**Data provided:**
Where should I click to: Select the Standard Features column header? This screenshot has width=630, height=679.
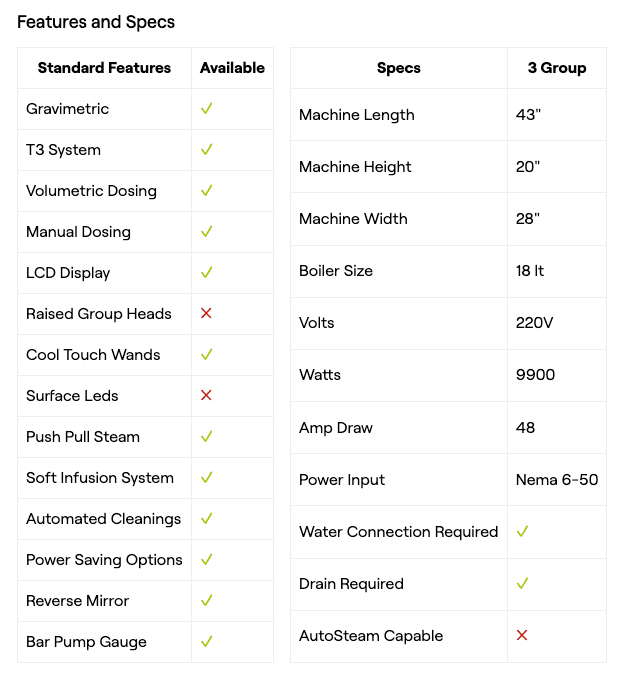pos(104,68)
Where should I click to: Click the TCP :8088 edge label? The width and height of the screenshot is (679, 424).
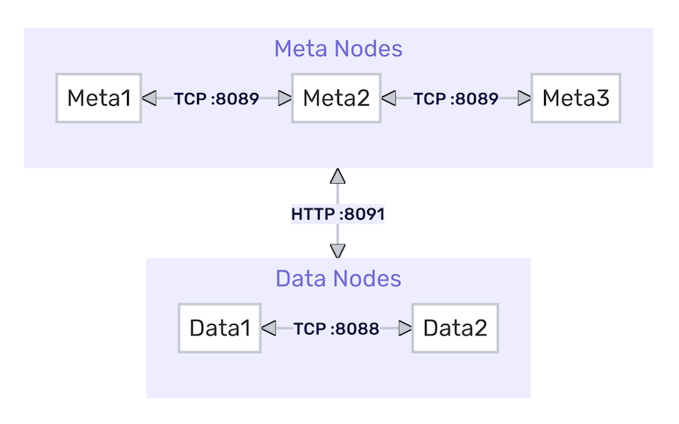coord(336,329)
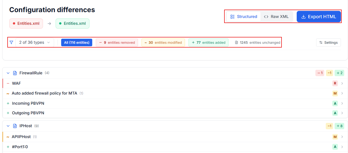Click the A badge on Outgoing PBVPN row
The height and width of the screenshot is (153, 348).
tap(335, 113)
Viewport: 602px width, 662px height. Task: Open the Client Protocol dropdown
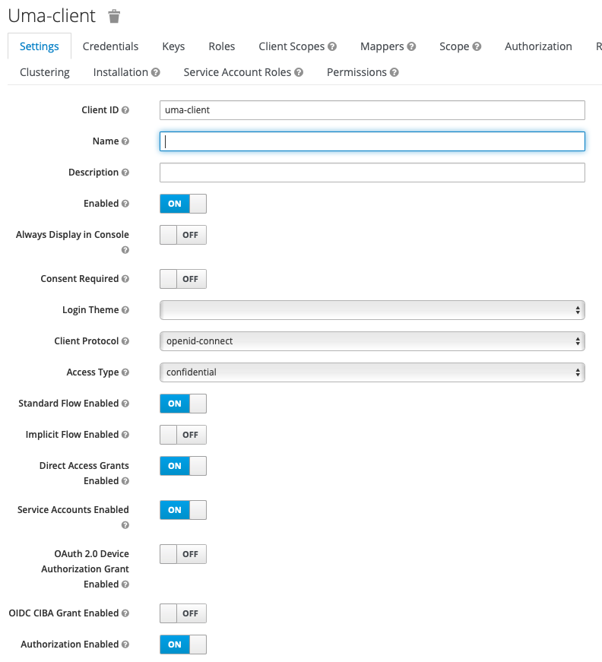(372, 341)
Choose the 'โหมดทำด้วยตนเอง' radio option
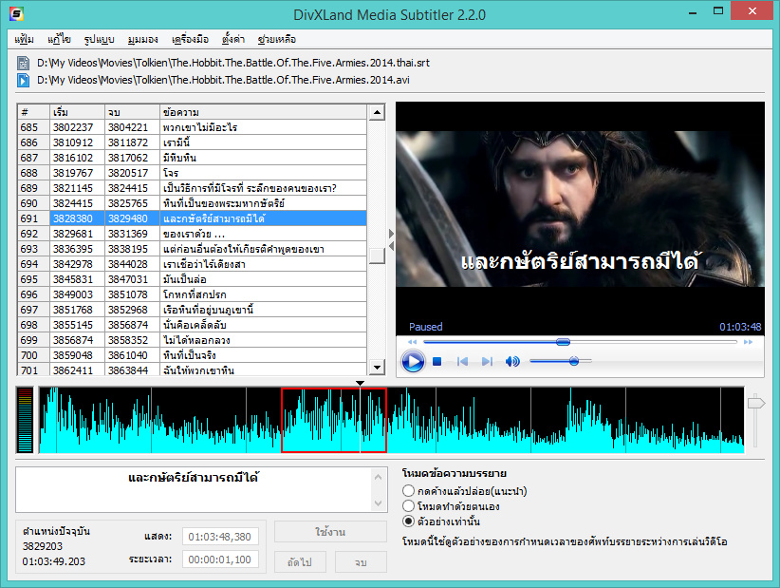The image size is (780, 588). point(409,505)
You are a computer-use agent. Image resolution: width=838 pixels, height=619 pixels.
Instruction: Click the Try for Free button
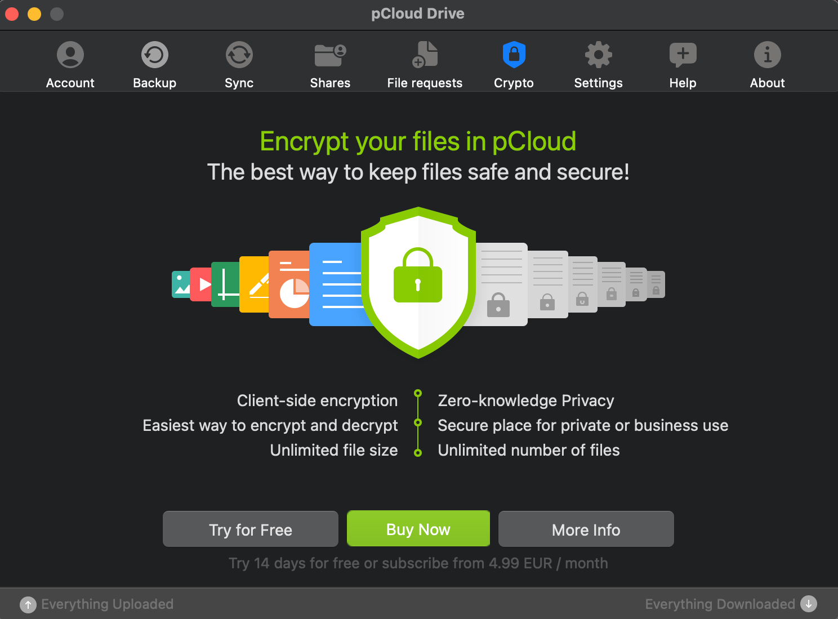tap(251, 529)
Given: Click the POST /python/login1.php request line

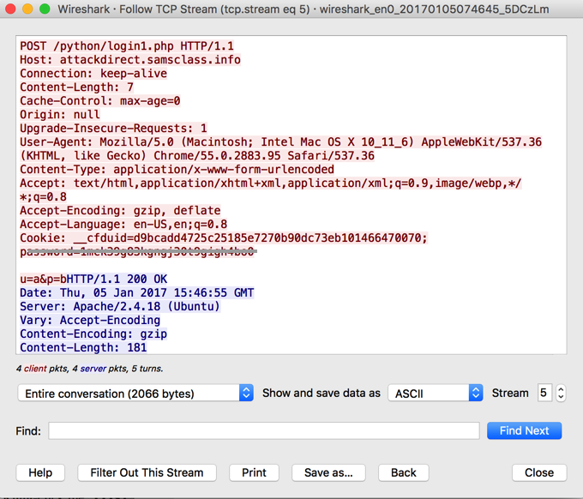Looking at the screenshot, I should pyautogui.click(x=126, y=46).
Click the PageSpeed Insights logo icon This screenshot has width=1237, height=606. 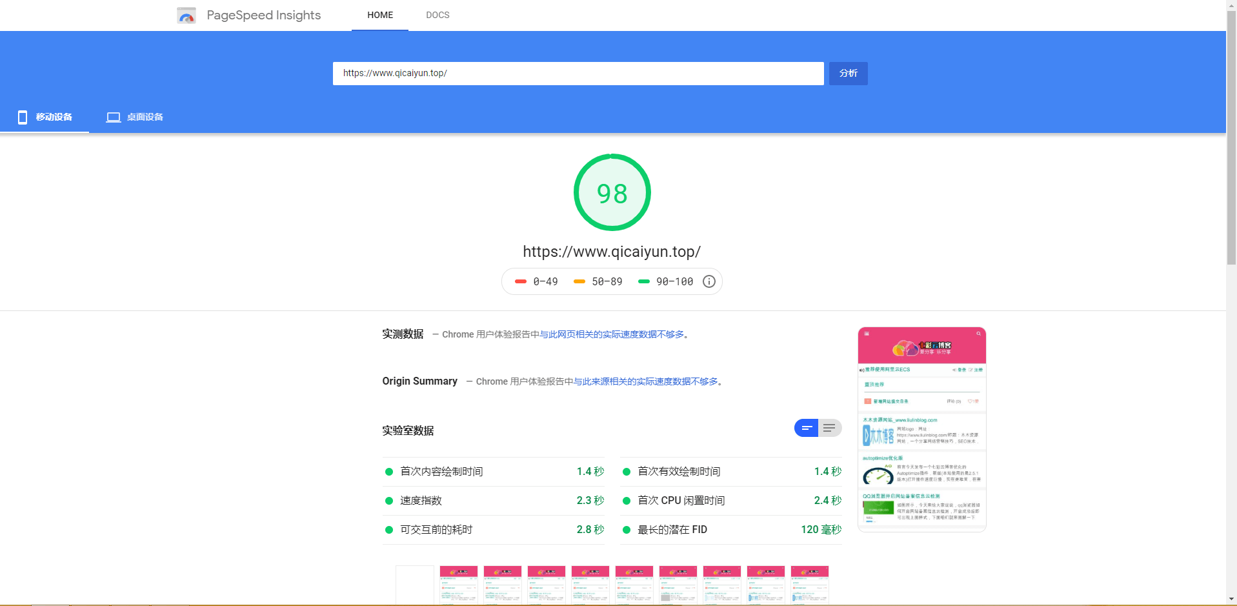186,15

**Given exercise:**
Render the entries as a two-column CSV with the headers entry and answer, one row per entry, starting with the line containing "Viewport: 602px width, 662px" and going through the line containing "The image size is (780, 588). point(409,505)". Put each entry's text and its answer in a single quoted field, turn line breaks into spaces, and leave out the pictures.

**Written answer:**
entry,answer
"Viewport: 602px width, 662px height. Task: Open the Client Protocol dropdown","(372, 341)"
"Choose the 'โหมดทำด้วยตนเอง' radio option","The image size is (780, 588). point(409,505)"